United States v. Chicago & A. Ry. Co.

148 F. 646 | N.D. Ill. | 1906

LANDIS, District Judge.

In this proceeding the Chicago & Alton Railway Company and its vice president and general freight agent are charged with violating the interstate commerce law by granting rebates. The government having closed its case, the defendants move for an order directing the jury to return a verdict of not guilty.

The material facts are as follows: The Chicago, & Alton Company is an interstate carrier, operating a railroad from Kansas City, Mo., to points east; the Belt Railway Company is an interstate carrier operating the belt line connecting Kansas City, Kan., and Kansas City, Mo.; the Schwarzschild & Sulzberger Company is a corporation engaged in the beef-packing business at Kansas City, Kan.; the’ track of the Alton Company connects with the Belt track at Kansas City, Mo.; and the Belt track connects with the private track of Schwarszchild & Sulzberger, laid and maintained by that corporation on its own property at Kansas City, Kan., occupied also by its packingplant. As required by the interstate commerce law the Alton Company and the Belt Company published and filed tariff schedules announcing to the shipping public what their charges would be for the transportation of packing-house products. The Belt tariff was $3 per car from the packing company’s track to the Alton connection. The Alton schedule stated that its rate included the Belt Company’s charge, so that, in substance, it was as if the Alton, road itself connected with the packing company’s track. The Alton Company collected from the *647Schwarzschild & Sulzberger Company the amount of its freight charge as per the published schedules, remitted to the Belt its $3 switching charge, and thereafter paid to Schwarzschild & Sulzberger $1 on each car of the Schwarzschild & Sulzberger product so handled. This practice has obtained since 1901. Prior to that time the Alton Company’s tariff likewise included the Belt charge, which was then $4 per car. On collecting the full tariff from the Schwarzschild & Sulzberger Company, the Alton road paid to the Belt its charge of $4 per car, whereupon the Belt gave to the packing company $1 on each loaded car handled. It was at the request of Schwarzschild & Sulzberger (for some reason which does not appear) that for this arrangement was substituted the plan evidenced in the pending cause, whereby the railway company made payment direct to the shipper (some five months after the freight went forward), instead of indirectly through the medium of the Belt line.
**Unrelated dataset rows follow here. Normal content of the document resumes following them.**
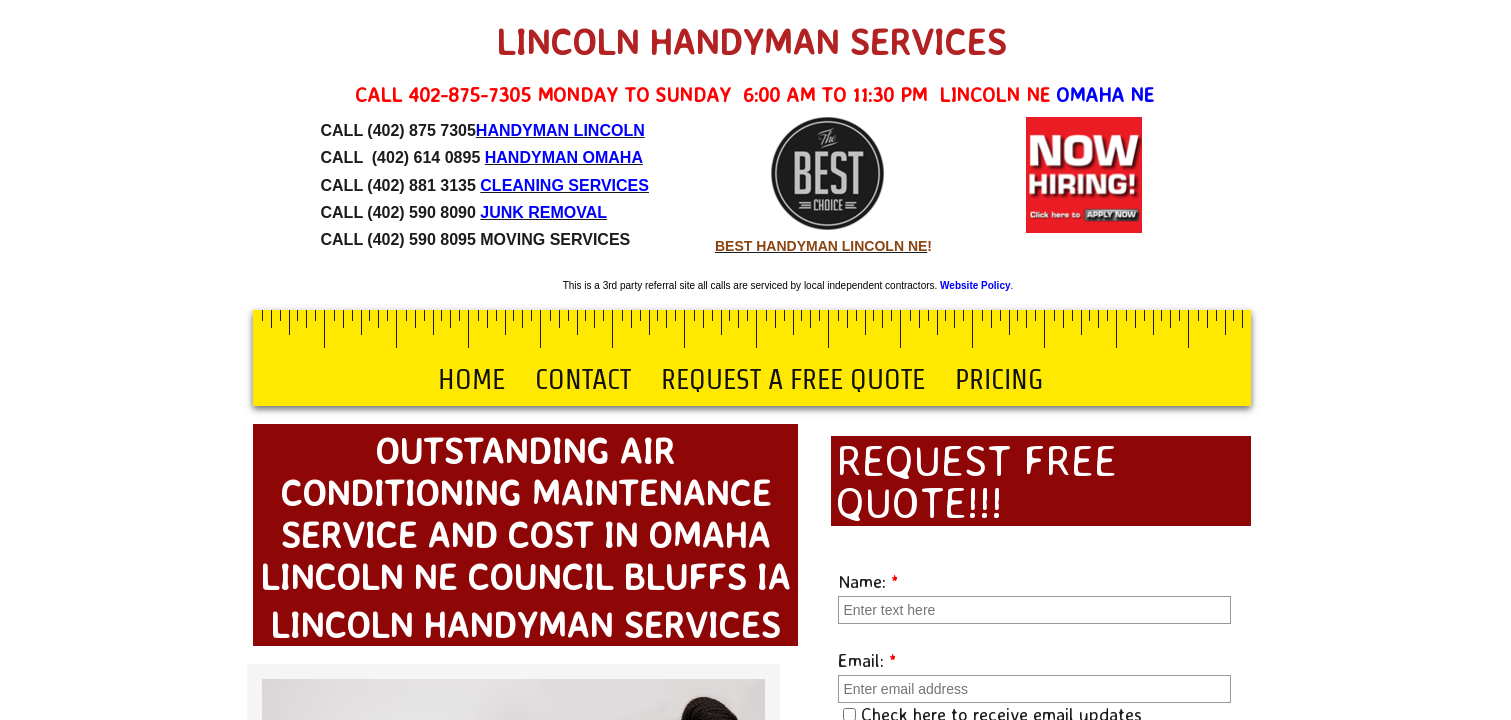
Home (471, 379)
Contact (583, 379)
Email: (867, 660)
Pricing (999, 379)
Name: (868, 581)
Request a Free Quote (793, 379)
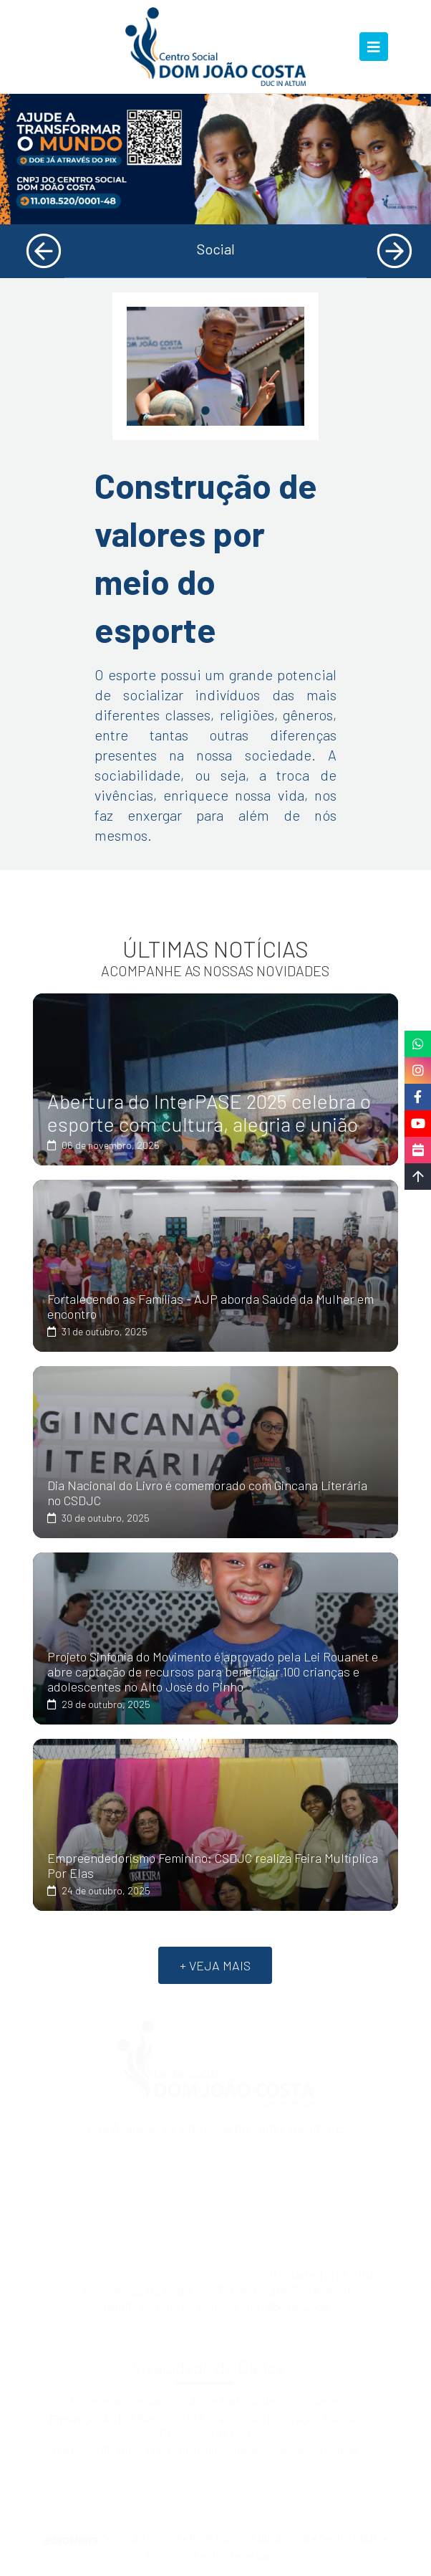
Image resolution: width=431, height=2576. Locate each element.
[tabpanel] (215, 159)
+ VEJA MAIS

The indictment charges that the payment to the packing company was a rebate. The defendants contend that the payment was made by the railway company for its use of the packing company’s private track, connecting its shipping dock with the Belt rails; and it is urged in behalf of defendants that, if any provision of the law has been violated, it is only that section requiring the carrier to publish any terminal diarge or regulation which alters or determines the aggregate rate for the transportation of property. I am unable to see the force of this contention. The real question here is simply this:

‘•Has the payment back to the shipper of .?1 per car out of tiie money paid by the shipper to tlio railway company in the first instance resulted in the shipper getting its property transported at a less cost to it than that specified in the published schedules?”

It would seem that to state this question is to answer it. The word “rate,” as used in the interstate commerce law, means the net cost to the shipper of the transportation of his property; that is to say, the-net amount the carrier receives from the shipper and retains. In determining this net amount in a given case, all money transactions of every kind or character having a bearing on, or relation to, that particular instance of transportation whereby the cost to the shipper is directly or indirectly enhanced or reduced must be taken into consideration. Applying this test to the case before me, the net cost to the Schwarzschild & Sulzberger Company has been made $1 per car less than the published schedules represented that net cost would be. Viewing the transaction from the standpoint most favorable to the defendants, it amounts to the railway company assuming the cost of getting the shipper’s property to the carrier’s rails for transportation — a substantial consideration not mentioned in, or contemplated by, the published schedules. With equal propriety (its schedules being silent on the subject) a carrier might, for the purpose of inducing the routing of traffic via its line, pay the consignor’s and consignee’s bills for the cartage of property between their warehouses and the railway depots.

*648The object of the statutes relating to interstate commerce is to secure the transportation of persons and property by common carriers for reasonable compensation. No rate can possibly be reasonable that is higher than anybody else has to pay. Recognizing this obvious truth, the law requires the carrier to adhere .to the published rate as an absolute standard of uniformity. The requirement of publication is imposed in order that the man having freight to ship may ascertain by an inspection of the schedules exactly what will be the.cost to him of the transportation of his property; and not only so, but the law gives him another and a very valuable right, namely, the right to know, by an inspection of the same schedule, exactly what will be the cost to his competitor of the transportation of his competitor’s property.

It being my opinion that, when the Alton Company published a specific rate covering packing-house products, collected that rate from the Schwarzschild & Sulzberger Packing Company, and subsequently gave back part of that rate to Schwarzschijd & Sulzberger, a device was employed by means of which the packing company’s property was transported at a less rate than that named in the published schedules, the defendants’ motion will be overruled.